** BEGIN **

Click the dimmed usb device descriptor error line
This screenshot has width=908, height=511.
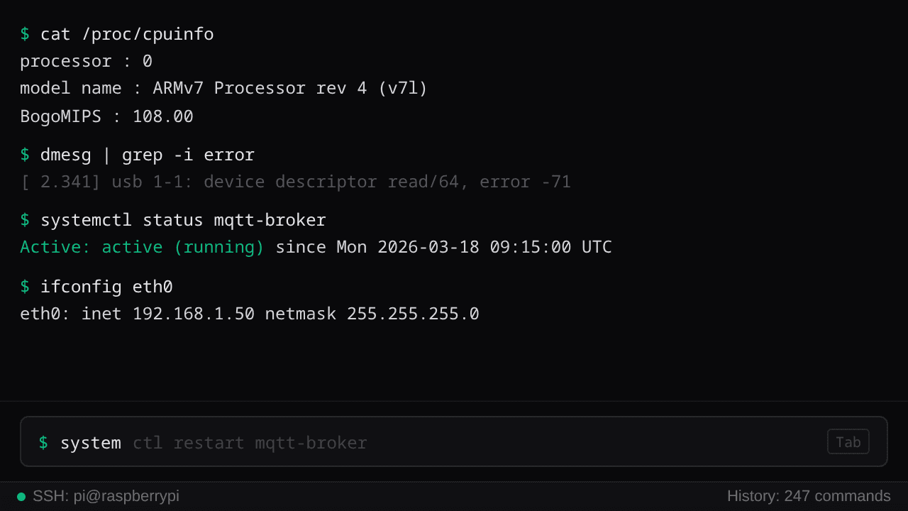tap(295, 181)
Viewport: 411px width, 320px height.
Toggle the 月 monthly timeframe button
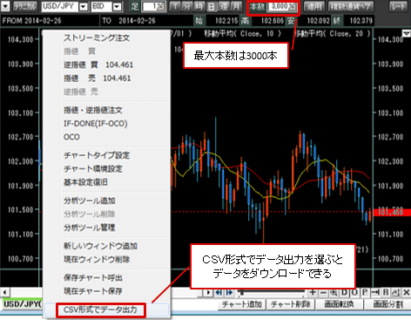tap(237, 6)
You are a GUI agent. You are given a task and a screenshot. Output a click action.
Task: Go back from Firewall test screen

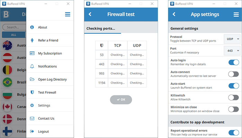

** END **
** BEGIN **

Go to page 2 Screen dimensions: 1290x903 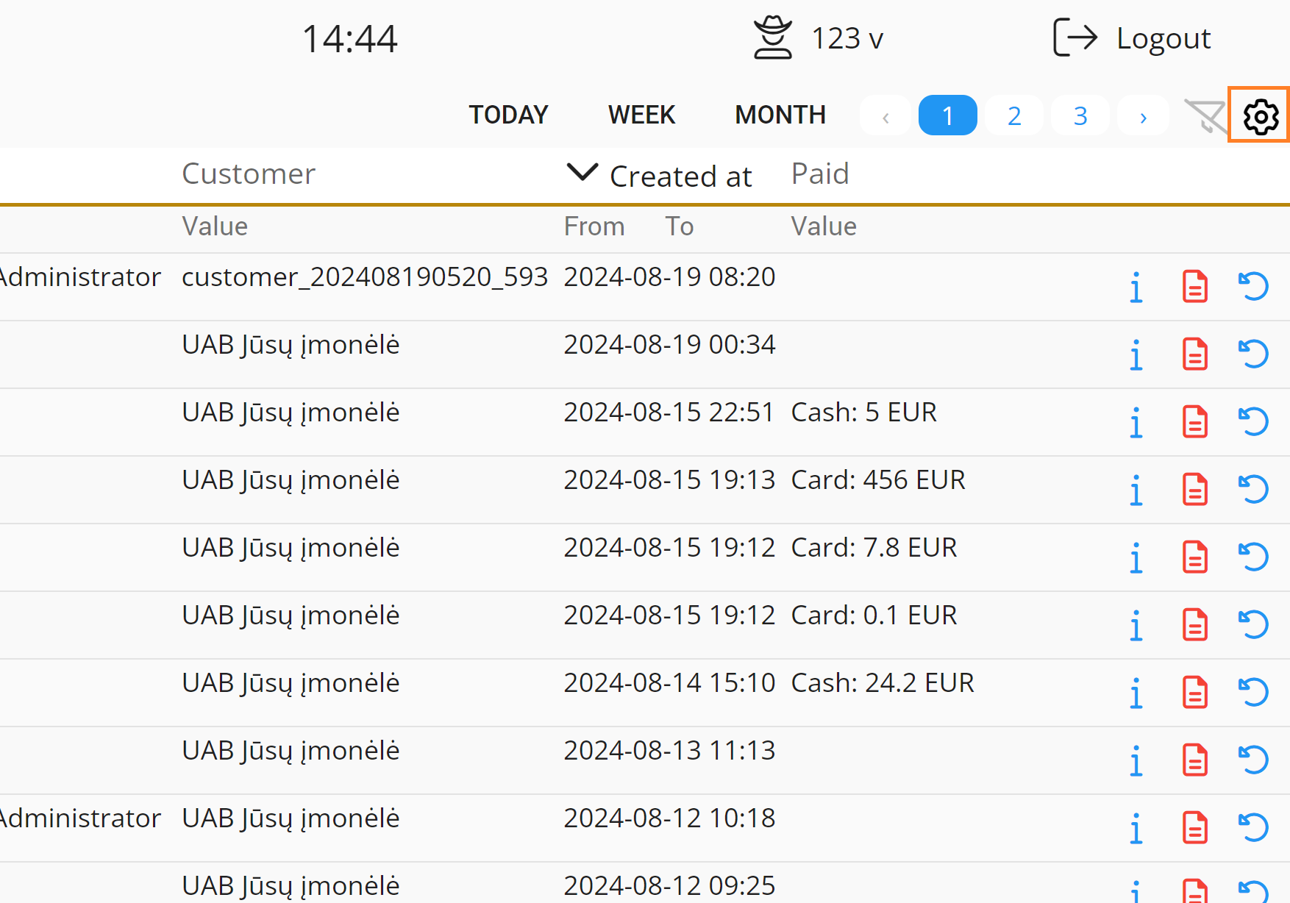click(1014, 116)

** END **

Starting at the row that contains "Click the dimmed" and ending after the row that contains "Task: Go back from Firewall test screen", rewrite those rows with the requests included, shifting each coordinate in the answers up by 48. Leave the pictures out.

**ANSWER TO THE PROBLEM:**
Click the dimmed usb device descriptor error line
This screenshot has width=908, height=511.
tap(343, 229)
Viewport: 411px width, 320px height.
Toggle the 月 monthly timeframe button
tap(285, 54)
You are a GUI agent. You are given a task and a screenshot. Output a click action.
Task: Go back from Firewall test screen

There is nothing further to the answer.